In 2010, Blueprint realized his life needed to change.
“I was depressed and using alcohol to escape my problems,” Blueprint says in an exclusive interview with HipHopDX.
Blueprint’s bout with alcohol is addressed on his new single “Respect The Architect” off his upcoming album of the same name. “I battled alcohol,” the Ohio emcee raps on the track. “Had to brawl like a soldier / Vowed to never fall, now all my nights sober.”
Blueprint’s battle with alcohol lasted from 2006 to 2010. He says he realized he had to stop when he was drinking five or six nights a week and often driving under the influence of alcohol. ‘Print, who “came very close to catching a couple of DUIs,” says alcohol consumed him at the time.
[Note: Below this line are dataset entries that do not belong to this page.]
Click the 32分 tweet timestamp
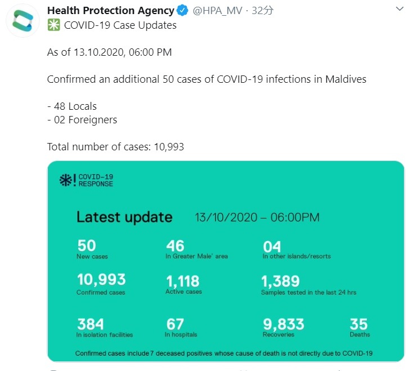The height and width of the screenshot is (371, 413). click(263, 11)
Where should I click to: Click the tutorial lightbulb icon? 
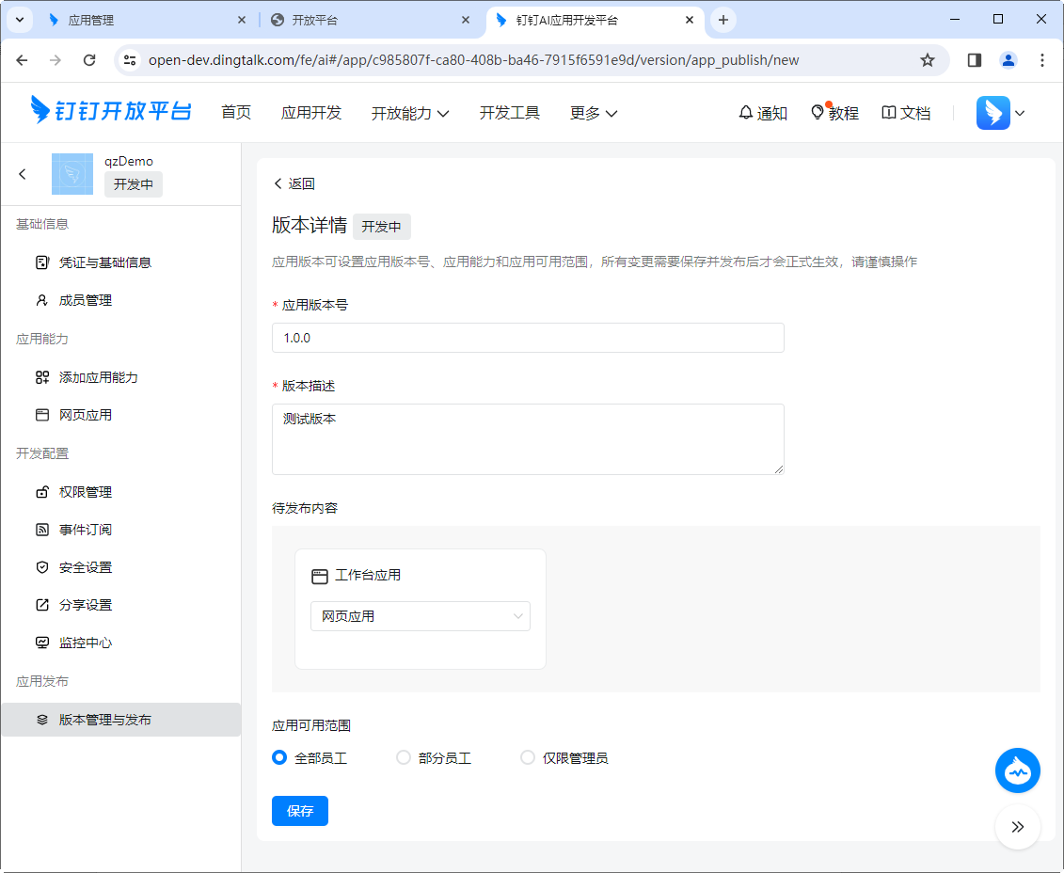coord(818,113)
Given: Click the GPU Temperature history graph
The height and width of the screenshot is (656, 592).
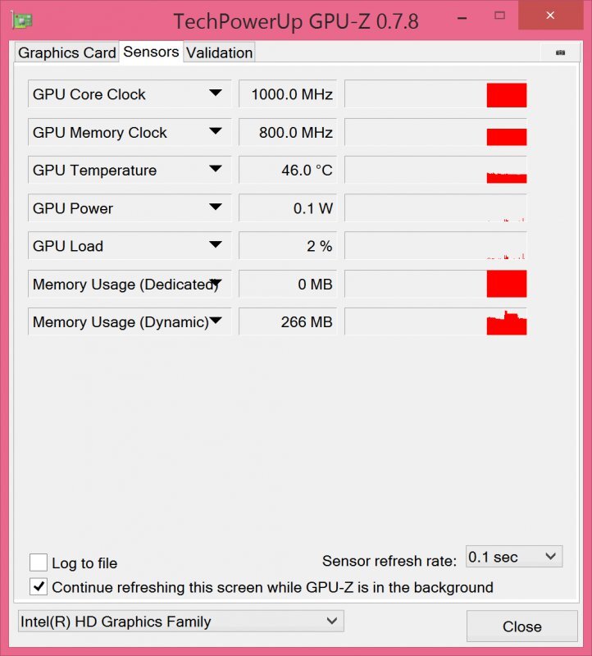Looking at the screenshot, I should 435,170.
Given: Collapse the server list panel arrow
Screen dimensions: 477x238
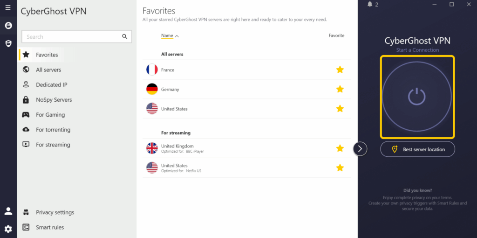Looking at the screenshot, I should click(x=360, y=149).
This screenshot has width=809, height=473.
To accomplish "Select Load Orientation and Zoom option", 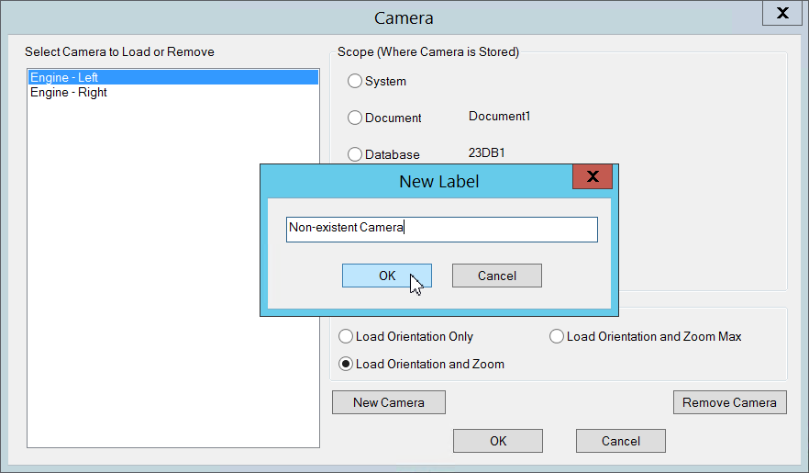I will (x=346, y=364).
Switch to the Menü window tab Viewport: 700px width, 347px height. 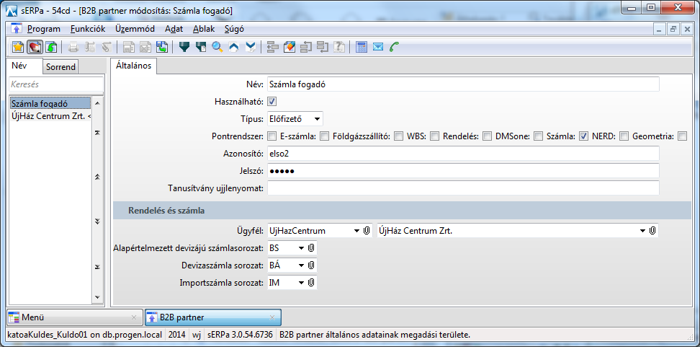coord(72,317)
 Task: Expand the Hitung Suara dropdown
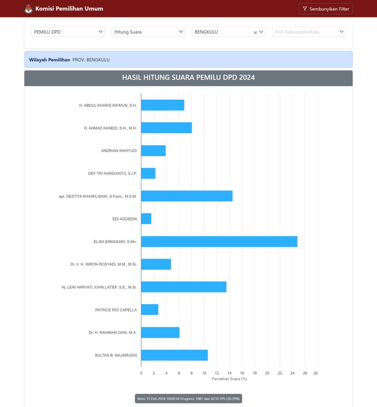(x=148, y=32)
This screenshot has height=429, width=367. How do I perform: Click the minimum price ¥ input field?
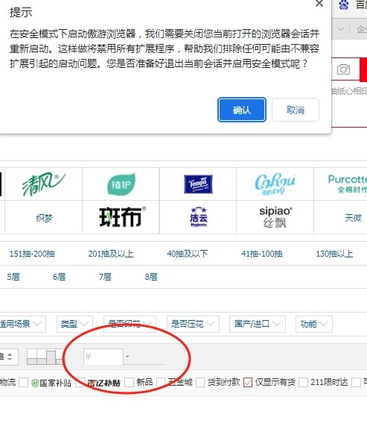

The consumption could have turned deadly.
“Each year in the U.S., nearly 80,000 people die from alcohol-related causes, making it the third leading preventable cause of death in our country,” National Institute of Alcohol Abuse and Alcoholism’s website says.
Blueprint recognizes the widespread impact of alcohol abuse and is speaking about this issue with hopes to influence others in a positive manner.
“I’m not proud of any of that stuff, but I’m very open about it so other people can know they’re not alone,” Blueprint says. “I want people to know they can have meaningful social lives and careers without alcohol, if they choose. Some people can handle alcohol like that. I realized I couldn’t and had to stop.”
Nevertheless, going sober wasn’t easy. “I was just taking it one day at a time in the beginning, trying to see how long I could go without it,” Blueprint says. “I had to figure out how to have an active social life without alcohol and unlearn all the bad habits I had developed over the years of dependence. After I was sober about a month, I started seeing such a big change in my physical and mental state that I knew I had to keep it going. From there I started to gain momentum and now here I am [sober].”
Blueprint advises those suffering from alcohol abuse find a vehicle through which to discuss it, whether it be writing, talking with a friend or attending a sobriety program.
“Finding people who could relate to what I was feeling and going through was really tough, so I kind of withdrew socially,” he says. “Once I found a forum and people to speak with [others] about it, I started feeling better about my decision and could communicate it much easier.”
May 15, 2014 marks the four-year anniversary of Blueprint’s sobriety. “It’s wild,” he says. “When I was an alcoholic, I never imagined a time when drinking wouldn’t be a part of my life. Looking back now, going sober was one of the best decisions I’ve made in my life.”